During the last 20 years Sean has worked for Biotrack which supplies tracking equipment for wildlife. During that time he has radio-tracked squirrels, sika deer, fish and more recently dragonflies. However, by far the longest study has been on buzzards that he tracked for 15 years to learn more about their dispersal.
Sean with Common Buzzard
© Peter Bell
Markus Jais: What is the current status of the Common Buzzard in the UK?
Sean Walls: Very common in the west, and increasingly common in the east. According to the BTO around 40,000 pairs a decade ago, and there is every reason to believe it will have increased since then. Based on the number of pairs, this is a very healthy breeding population, but it is also worth remembering that there could be many more individuals than a survey of breeding pairs might suggest. A study I conducted with Prof. Robert Kenward on the south coast, found that only a quarter of the buzzards in our study area were breeding. Therefore, we would need to multiply our breeding pairs by 8 to get the number of individuals present. Whilst such a large proportion of non-breeders is unlikely everywhere in the UK, especially in the newly colonised east, the number of individuals is several times the number of breeding pairs.

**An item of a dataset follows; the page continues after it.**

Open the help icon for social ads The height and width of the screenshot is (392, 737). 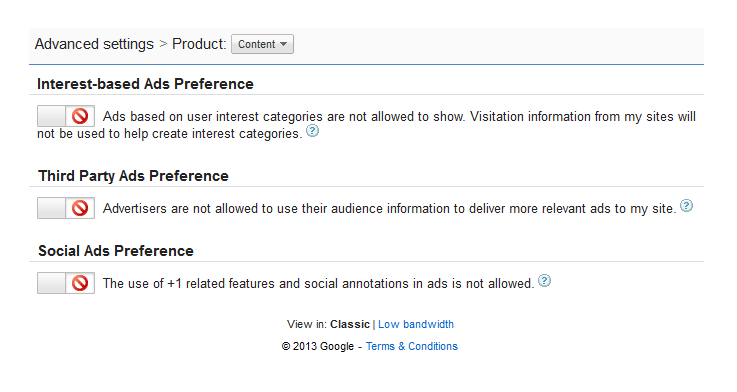[x=544, y=281]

Markus Jais: How has the population developed during the last decades?
Sean Walls: Colin Tubbs monograph on the common buzzard goes into great detail about how the ups and downs of buzzard fortunes. A survey in the 1950s suggested 10-15,000 pairs, restricted to the west. The population then seemed to drop to less than 10,000 by the 1970s. The apparent decline was attributed to the introduction of myxomatosis that severely reduced the rabbit populations, hence decreasing the food supply of the buzzards. Since then, both the Wildlife and Countryside Act, that made killing raptors illegal, together with the changing attitudes of game keepers in many areas of the UK, has seen the population increase rapidly in the last 30 years. It is graphically demonstrated by the spread of buzzards from their western strongholds, back across the country right over to the eastern regions. It really has been a joy to see so many people enthralled with the return of this majestic looking bird.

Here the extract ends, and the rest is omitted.